The Bells’ wedding ceremony took place at First Presbyterian Church in Rolla, a pretty, white building on a hill. (The structure has since been turned into an antique mall, Illa says.) About 40 family members and friends were in attendance.

Illa and her mother traveled to St. Louis to buy her wedding gown, a white jersey street-length dress trimmed with gold nailheads. Her two attendants wore melon and blue sheer wool dresses, and George’s two attendants wore rosebud corsages. She chose black accessories and a white Bible adorned with an orchid and white satin ribbons.

After the ceremony, Illa’s parents hosted a wedding reception at their home with cake, punch and coffee. Bouquets of flowers were placed around the house as decoration.

“It was just a nice little celebration with family and a few of our closest friends,” Illa remembers.

Jessie Roach wed her husband Jack in Salem, Arkansas. They had purchased a pharmacy in Newburg, Missouri, but they couldn’t move into the attached apartment until they tied the knot. “I’m old-fashioned that way,” Jessie says.

There was no waiting period for a marriage license in Arkansas, so they traveled some 130 miles to Salem, which is just across the state line.

A couple with whom the Roaches were friends with decided they would go and get married, too. The two couples had a double wedding in the Methodist church, as Jessie refused to get married at the courthouse — she was old-fashioned that way, too.

Jessie wore a beautiful new green suit, and her friend and fellow bride Margaret wore a suit as well.

“There wasn’t anyone there except the preacher, his wife, and the other couple,” Jessie remembers. “But it was a lovely wedding. I hated to leave home to get married, but it was just what we had to do.”

The two pairs of newlyweds enjoyed a good dinner together after the ceremony. They traveled home in the morning, and the day after that, the Roaches went to work in the pharmacy.

Jessie and Jack stayed together until his death nine years ago, and their friends Homer and Margaret Guffy enjoyed a long marriage, too.

“I’m proud to say that both marriages lasted,” Jessie says.

Barb and Michael Durnin married on Sept. 30, 1967, at Christy Memorial United Methodist Church in St. Louis, which is the church where she was baptized. However, the ceremony was officiated by the Presbyterian minister who served the congregation where they were members.

More than 300 guests were in attendance. “They were standing out the doors,” Barb remembers. After the ceremony, the guests gathered for a reception in the church basement.

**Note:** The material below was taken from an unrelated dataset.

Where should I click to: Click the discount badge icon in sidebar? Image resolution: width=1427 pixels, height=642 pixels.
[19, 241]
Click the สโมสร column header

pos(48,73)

Barb wore a “very ’60s” dress with an A-line skirt and lace bodice. Last September, her vintage-loving niece wore it for her own wedding.

Her mother handled almost all the preparations for the celebration. Barb’s father had one job: to engage the services of a photographer, which he neglected to do. Most of the wedding pictures were taken with his Brownie Instamatic. While most of the photos didn’t turn out well, “We got one good wedding picture,” Barb says.

That wasn’t the only surprise.

“My husband met me at the altar with a broken foot,” Barb recalls. Michael suffered the injury a couple days earlier when he was kicked out of a bar, which Barb didn’t know anything about until after the ceremony. She notes that he stopped drinking like that and quit entirely a few years later.

In another dramatic moment, three women — a bridesmaid, a candle lighter, and the girlfriend of wedding guest — fought over Barb’s thrown bouquet, a sheaf of white flowers.

“They were down on the floor,” she says, chuckling at the memory.